Several attempts have been made to selectively modify certain antibody lysine residues based on controlling reaction kinetics, protein site specificity, or targeting highly reactive lysines. However, due to the unclear mechanism of lysine selectivity, these methods have failed to achieve high yields. Therefore, it has been challenging to apply them to the modification of antibodies or other proteins. To address this issue, Matos et al. reported the use of reagents based on acrylamide sulfonate, combined with pH control, achieving selective and high-yield modifications (>95%) of a single lysine with the lowest pKa (see below image). The sulfonyl oxygen stabilizes the positive charge produced by the amine through a chair-like transition state addition. The smaller polarity of the cysteine S-H group reduces hydrogen bonding interactions, thus explaining the chemical selectivity of lysine over cysteine. The regioselectivity is mainly based on pKa control, as lysines with the lowest pKa are most likely to be reactive under neutral to slightly alkaline conditions. Lysine residues modified with acrylamide can further bind with amine-containing compounds through nitrogen-hetero-Michael addition. The universality of this modification strategy has been successfully demonstrated with five model proteins, including a humanized full-length trastuzumab antibody. Flow cytometry experiments showed that the site-specific modification of trastuzumab with the anticancer drug crizotinib did not affect its binding affinity and specificity towards human HER2. However, if the modified lysine is crucial for antibody function, the conjugation may fail.

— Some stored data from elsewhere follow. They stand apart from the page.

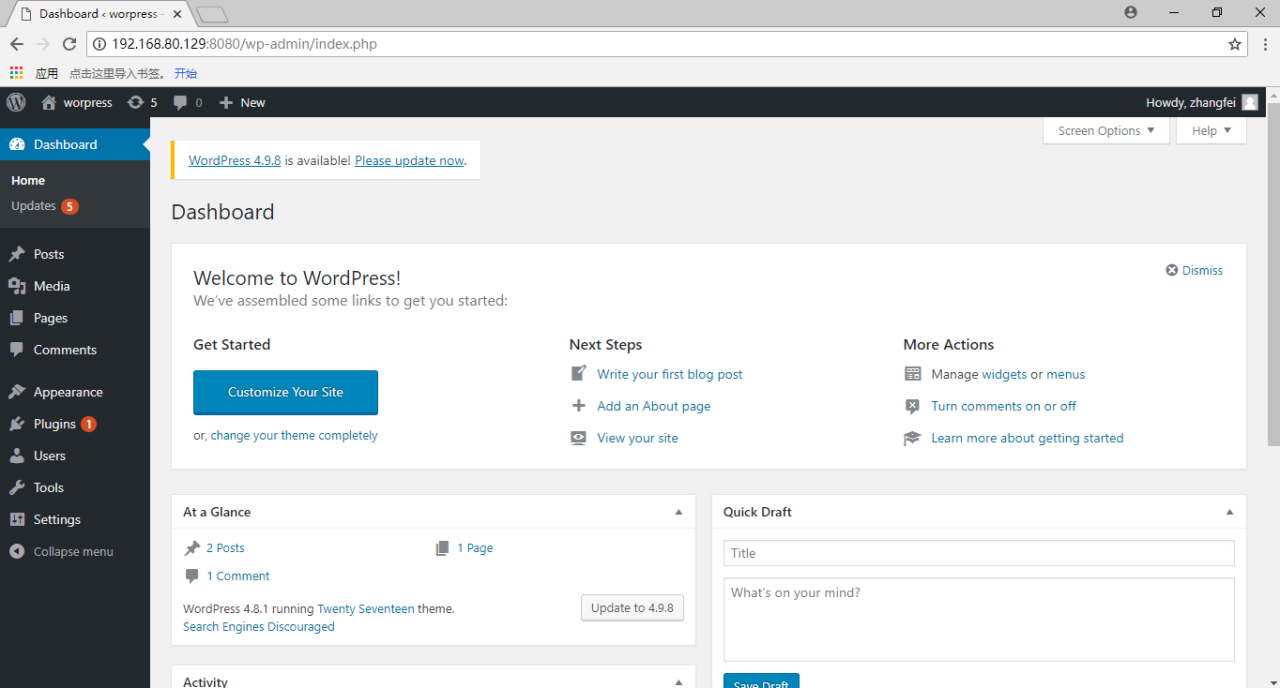The width and height of the screenshot is (1280, 688).
Task: Open the Screen Options dropdown
Action: point(1105,130)
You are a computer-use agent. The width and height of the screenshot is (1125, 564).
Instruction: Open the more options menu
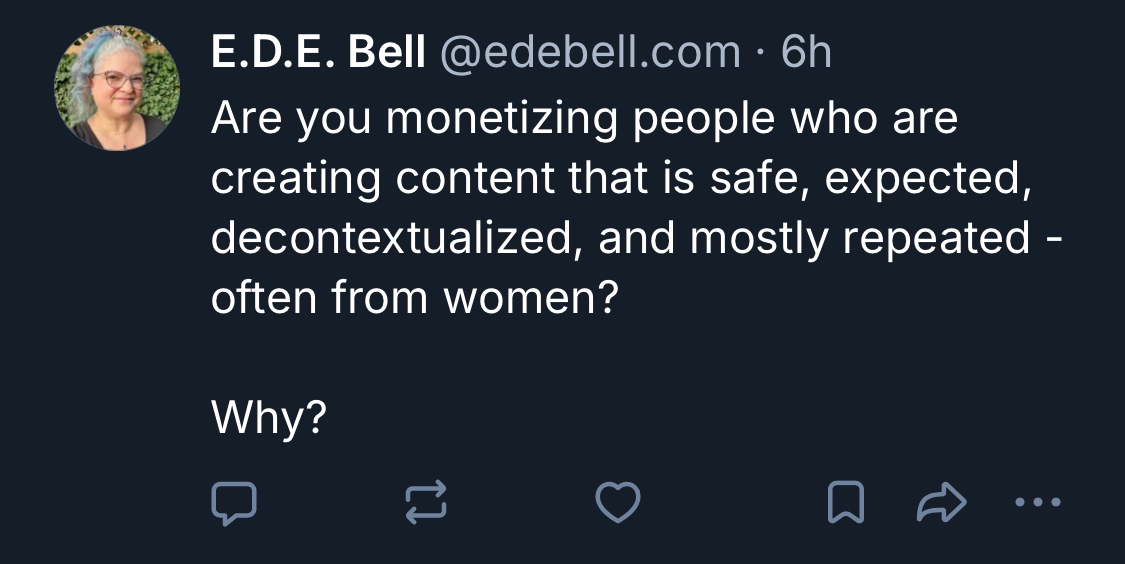coord(1037,502)

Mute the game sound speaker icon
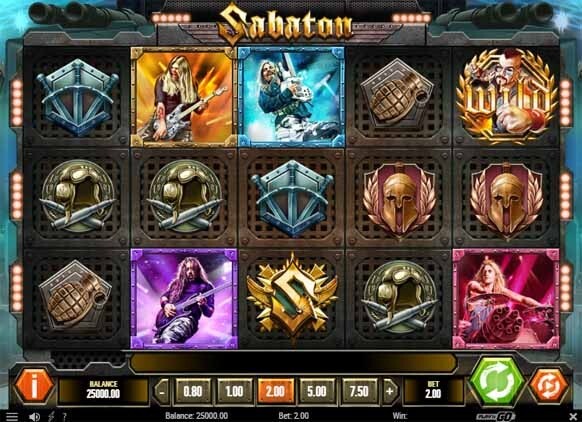pyautogui.click(x=34, y=417)
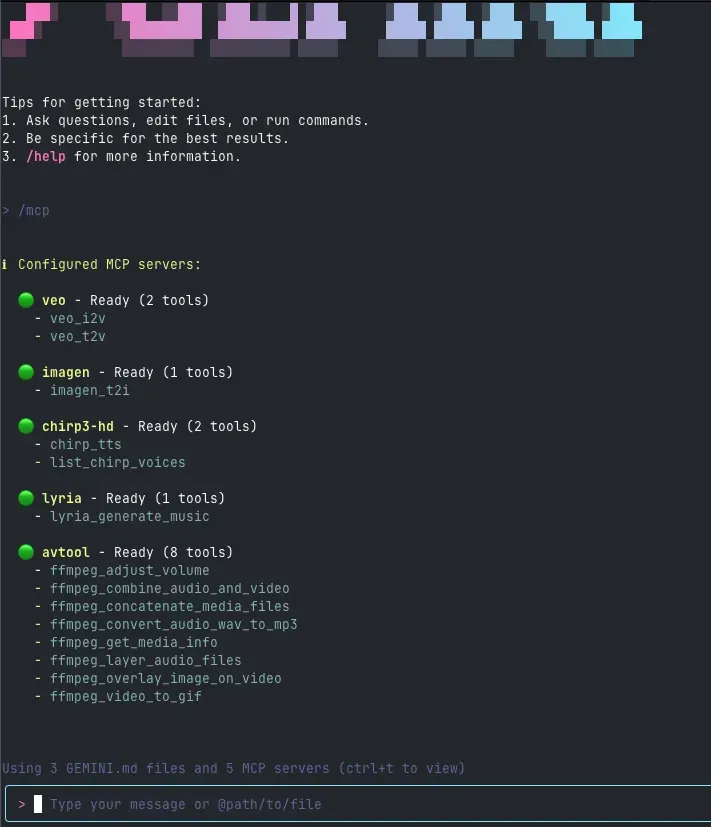This screenshot has height=827, width=711.
Task: Click the green status dot beside veo
Action: pos(26,300)
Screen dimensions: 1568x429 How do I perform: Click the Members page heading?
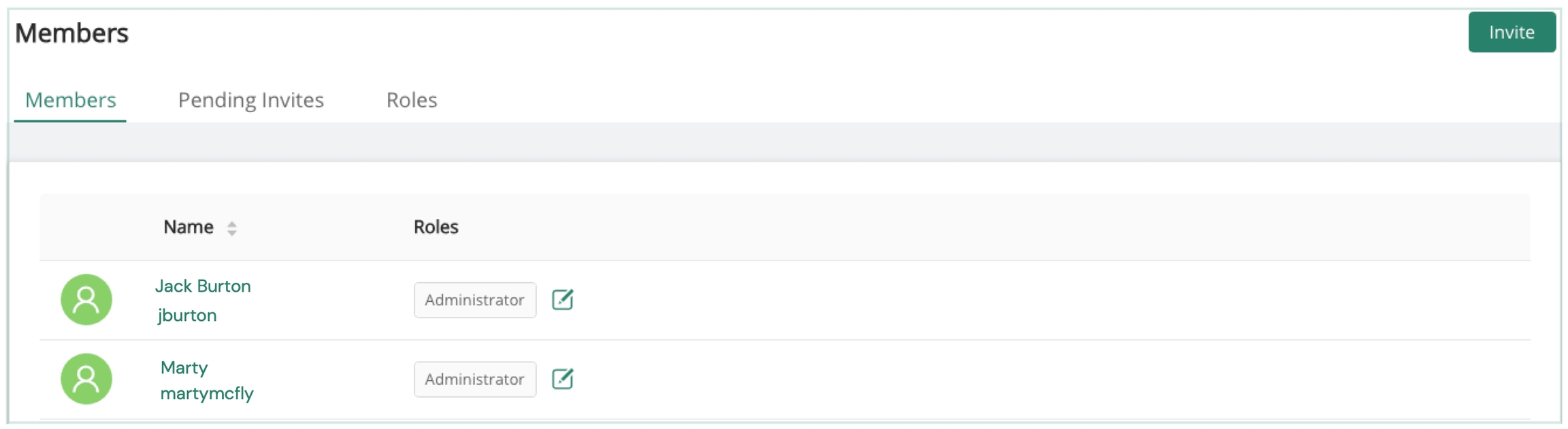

Adusumalli et al. developed another reactivity-based method called key-directed modification (LDM). LDM utilizes fast and reversible amine-reactive groups to guide a slow irreversible reaction between epoxy groups and protein histidine residues (see below image). While a rapid switch equilibrium was established between hydroxymethylbenzaldehyde and lysine residues, the attached epoxide portion would only react with histidine located within a certain distance from the lysine residues. After the irreversible linkage between histidine and the epoxide occurs, the free aldehyde can undergo oxime ligation to conjugate other molecules of interest. Two ADCs, trastuzumab-doxorubicin and trastuzumab-emtansine, have been produced using this technology, exhibiting anti-tumor activity in vitro. To expand the substrate range of LDM, Adusumalli et al. reported another LDM reagent for modifying lysines instead of histidines. By converting the leaving group from the epoxide to 2,6-dibromo-4-(morpholine-4-carbonyl)phenyl ester, more options for substrate optimization are provided.

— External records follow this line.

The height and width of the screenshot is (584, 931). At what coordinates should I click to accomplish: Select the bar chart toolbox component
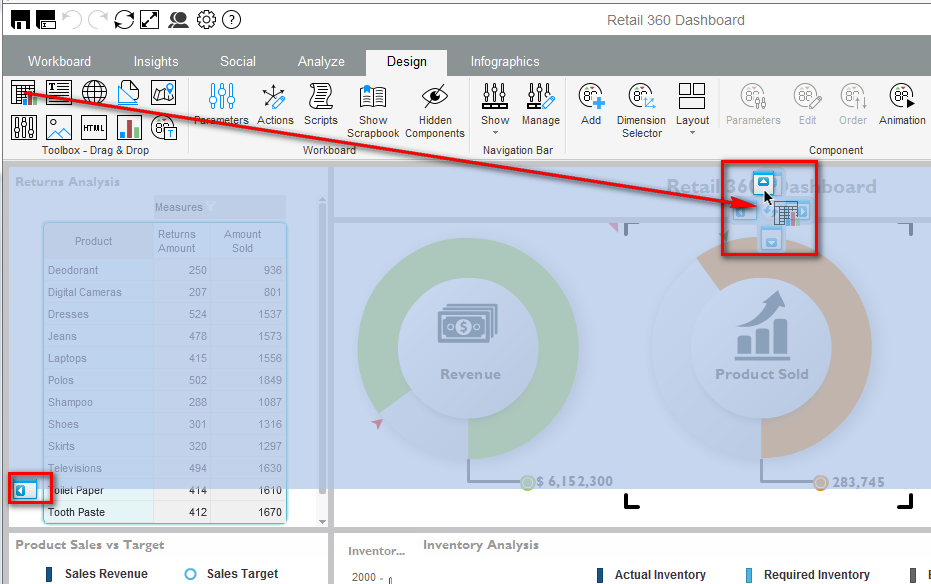(129, 127)
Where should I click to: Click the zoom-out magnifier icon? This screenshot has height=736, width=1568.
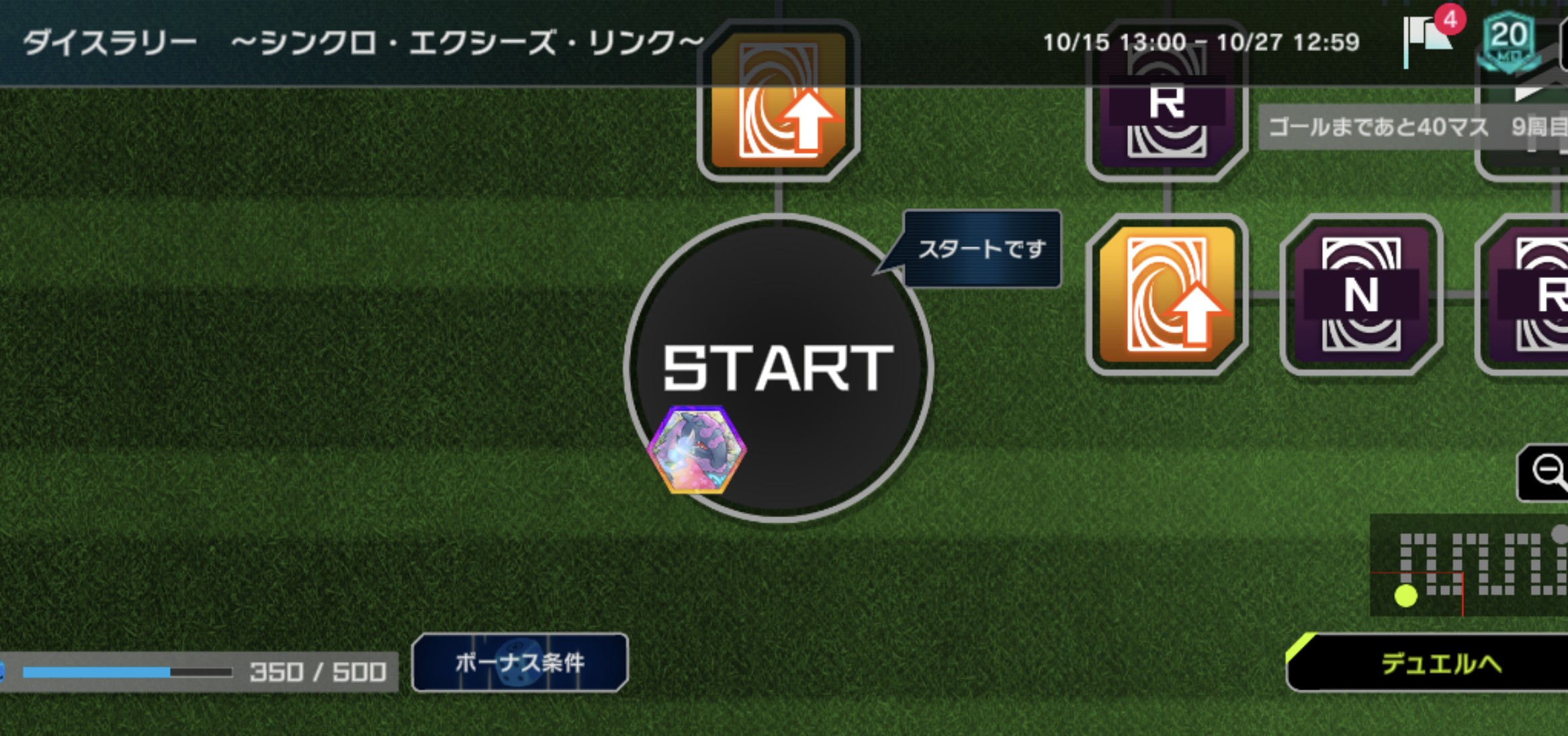[1544, 473]
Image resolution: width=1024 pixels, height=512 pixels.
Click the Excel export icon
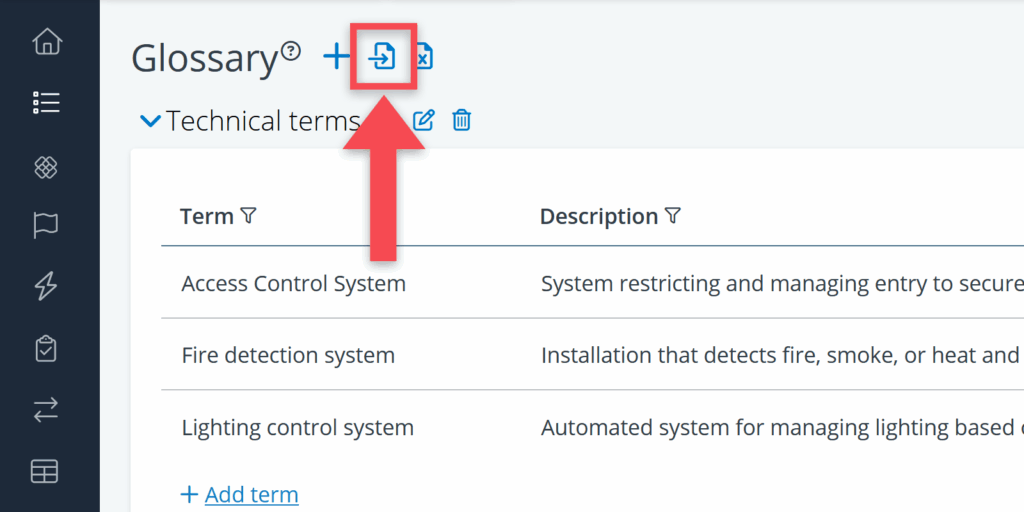(x=424, y=57)
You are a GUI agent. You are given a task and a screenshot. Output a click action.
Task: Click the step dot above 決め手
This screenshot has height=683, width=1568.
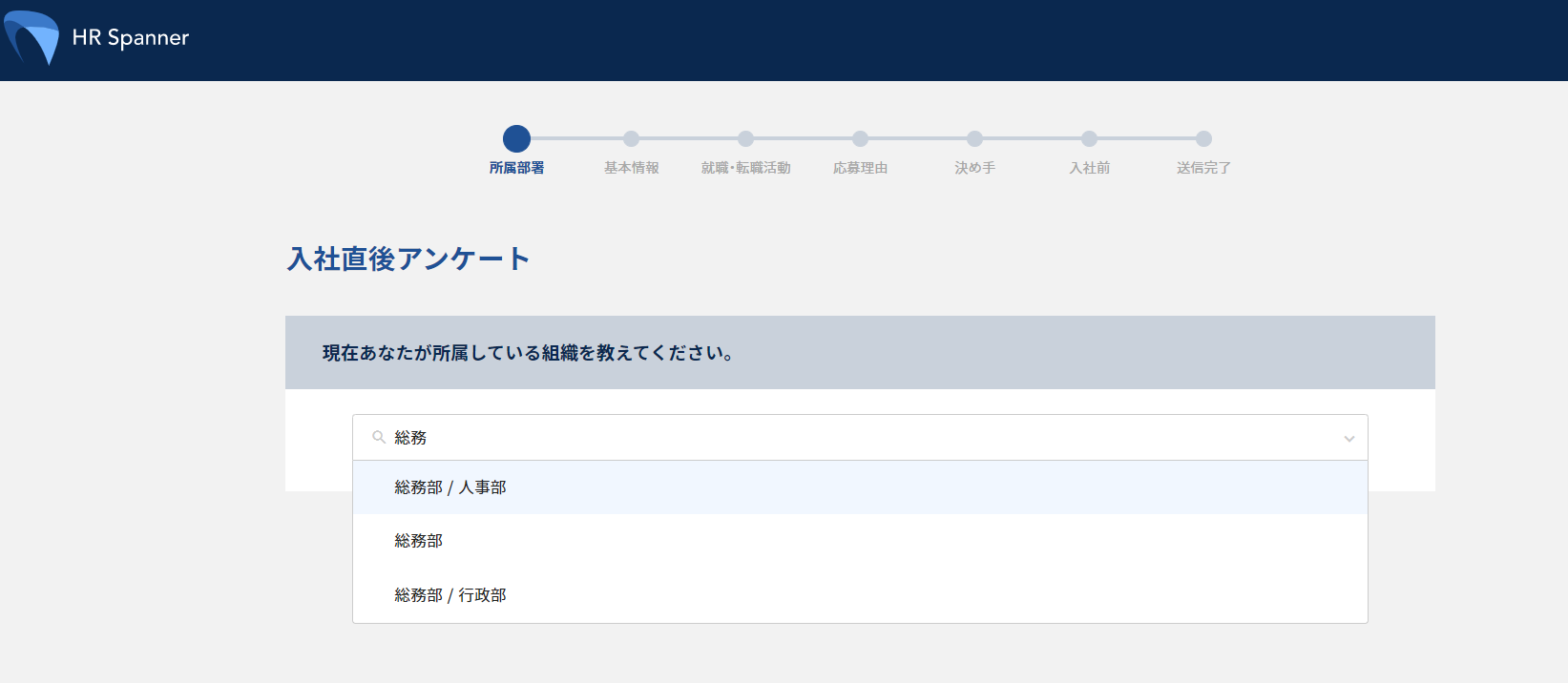974,139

Summary: The selective reactions between probes and specific natural residues (e.g., lysine, cysteine, serine) are becoming an important class of antibody conjugation methods. These strategies enable the preparation of site-specific antibody conjugates without additional antibody engineering or modifications. Currently, efforts based on proximity conjugation are mainly focused on new proximity-inducing chemistries and antibody conjugates that cause minimal disruption to antibody structure and function.

Due to the high therapeutic index and excellent biochemical properties of site-specific ADCs, many efforts are currently focused on site-specific conjugation strategies for antibodies. Numerous methods have been developed for the specific covalent connection of functional molecules to antibodies, most of which require antibody engineering to install unique reactive portions at specific sites, followed by the use of bioorthogonal chemistry to selectively modify these portions. While these technologies provide excellent control over conjugation sites, they have drawbacks such as technical challenges and a lack of generalizability in antibody engineering strategies. Therefore, methods for site-specific conjugation of natural antibodies are more attractive.